One of the many things that fascinates me about the Nero Wolfe mysteries is the food that Wolfe consumes. Rex Stout, the brilliant creator of the rotund detective, doesn’t just use food and dining as an illustration of how Wolfe got, and remains, so large. Nor are they for Stout merely means of transition or indications of the passage of time.
Stout uses food as a character in the books. It is every bit as alive, as filled with personality and appeal–visual and olfactory, color and taste as any witness, victim or villain. Because, I presume, of many requests, Rex Stout wrote The Nero Wolfe Cookbook, chock full of recipes from the books plus the scenario in which each dish was consumed.

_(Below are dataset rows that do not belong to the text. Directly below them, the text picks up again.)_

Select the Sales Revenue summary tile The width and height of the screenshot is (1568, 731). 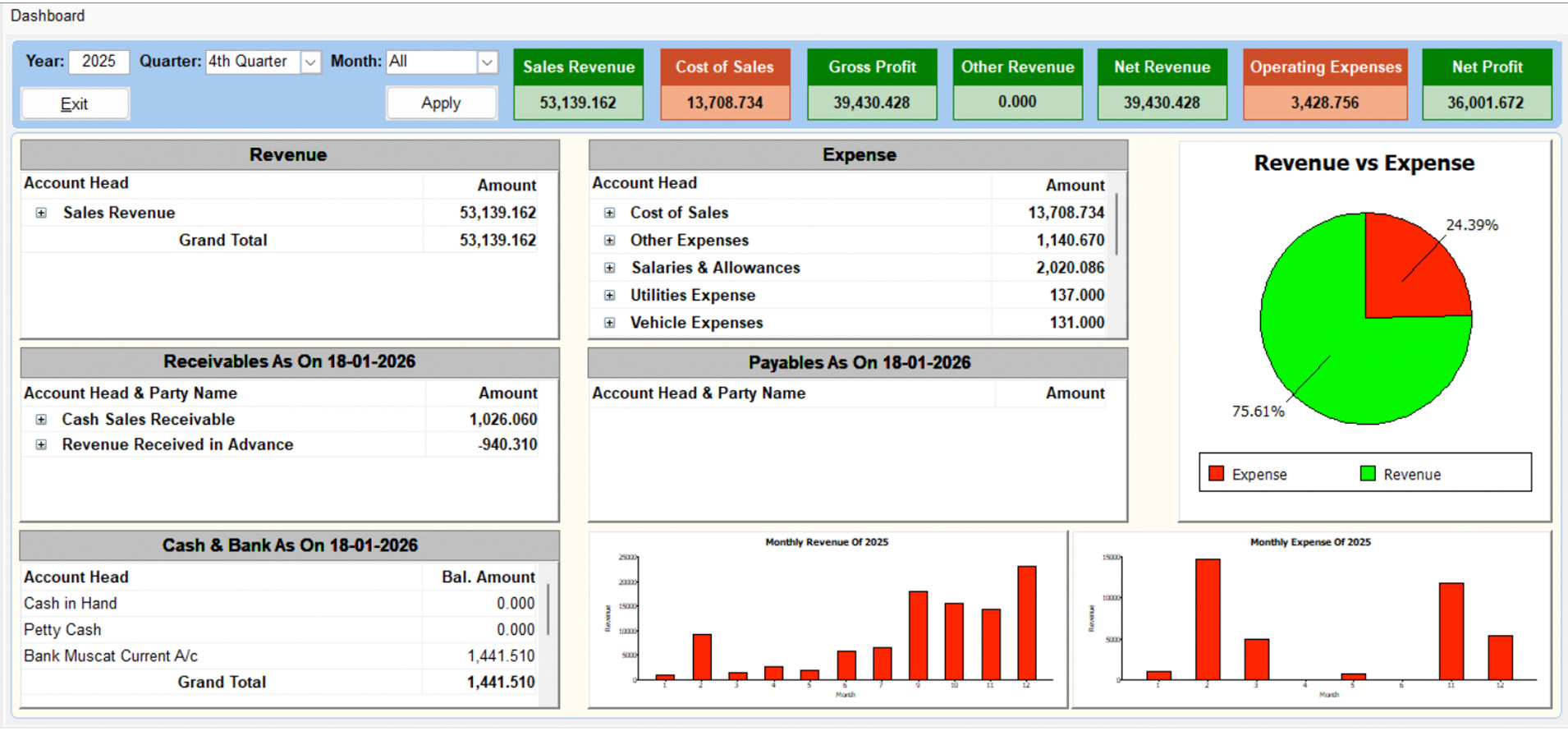point(579,84)
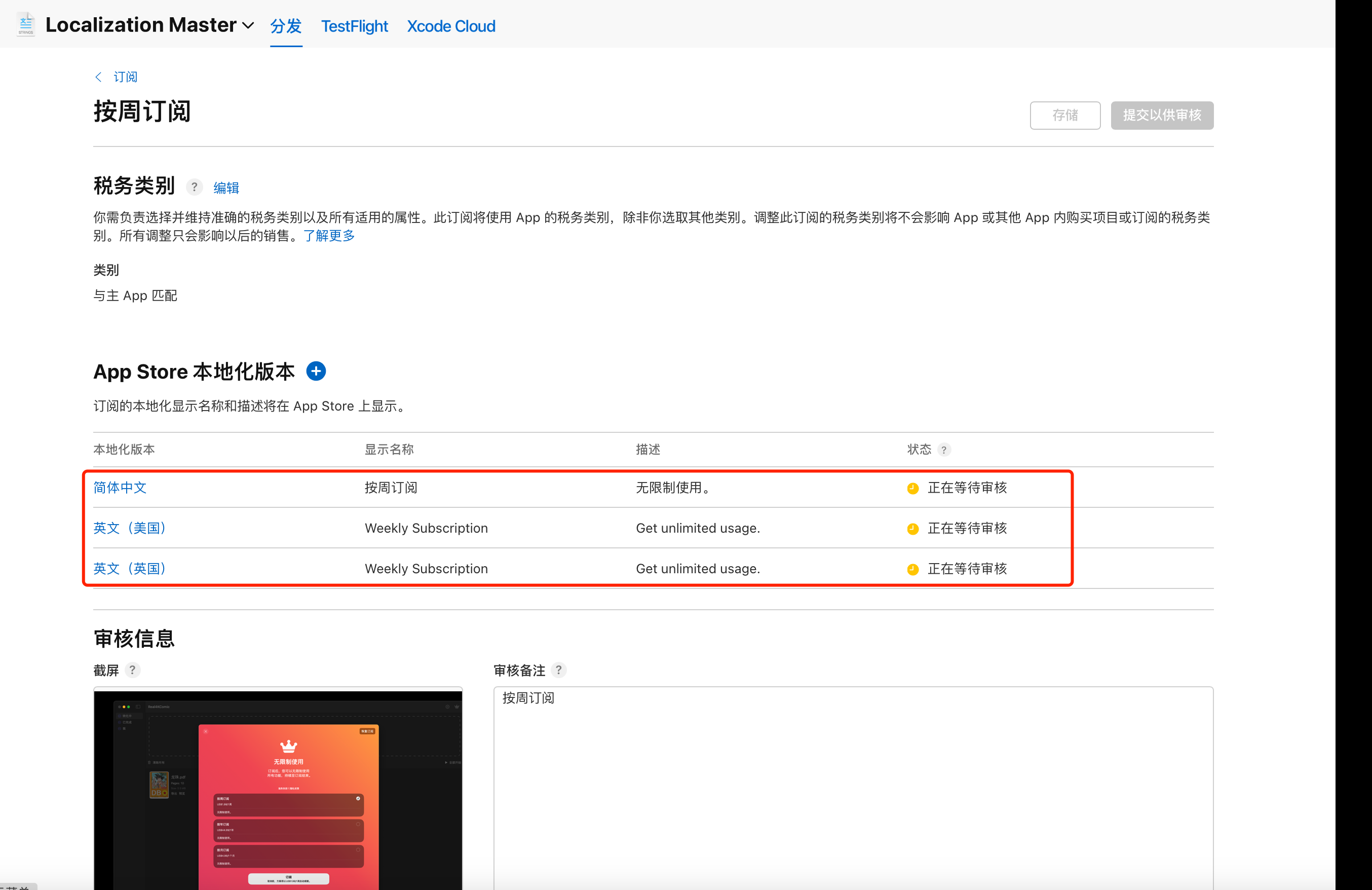Screen dimensions: 1372x890
Task: Open the TestFlight tab
Action: click(x=354, y=26)
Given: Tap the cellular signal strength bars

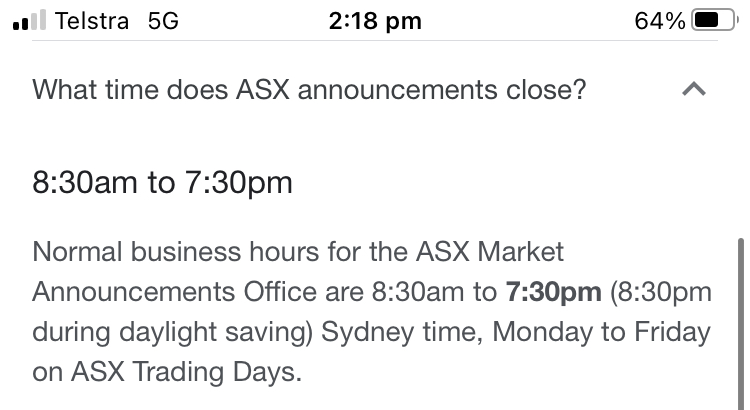Looking at the screenshot, I should [30, 20].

After rereading some of the Nero Wolfe books recently, I bought the cookbook. I haven’t tried very many of the recipes. As I suspected, a lot of them are complicated. But I had to check out Wolfe’s perfect scrambled eggs, which he claims take twenty minutes to cook. I don’t take quite that long, but I have to admit, his method of scrambling eggs makes them extremely light and pleasant on the tongue.
Another recipe I’ve made is Anchovy Toast — for my husband. I cannot ABIDE anchovies. It looks delicious — but to me it smells horrendous. He loved it. I plan to try the recipe using shrimp one day soon.
There are about six different recipes for duckling, which is one of my favorite meats. I plan to try several of them in the next year.Most of them differ in the type of sauce served with the duckling. One is called Rouennaise. Doesn’t that sound divine?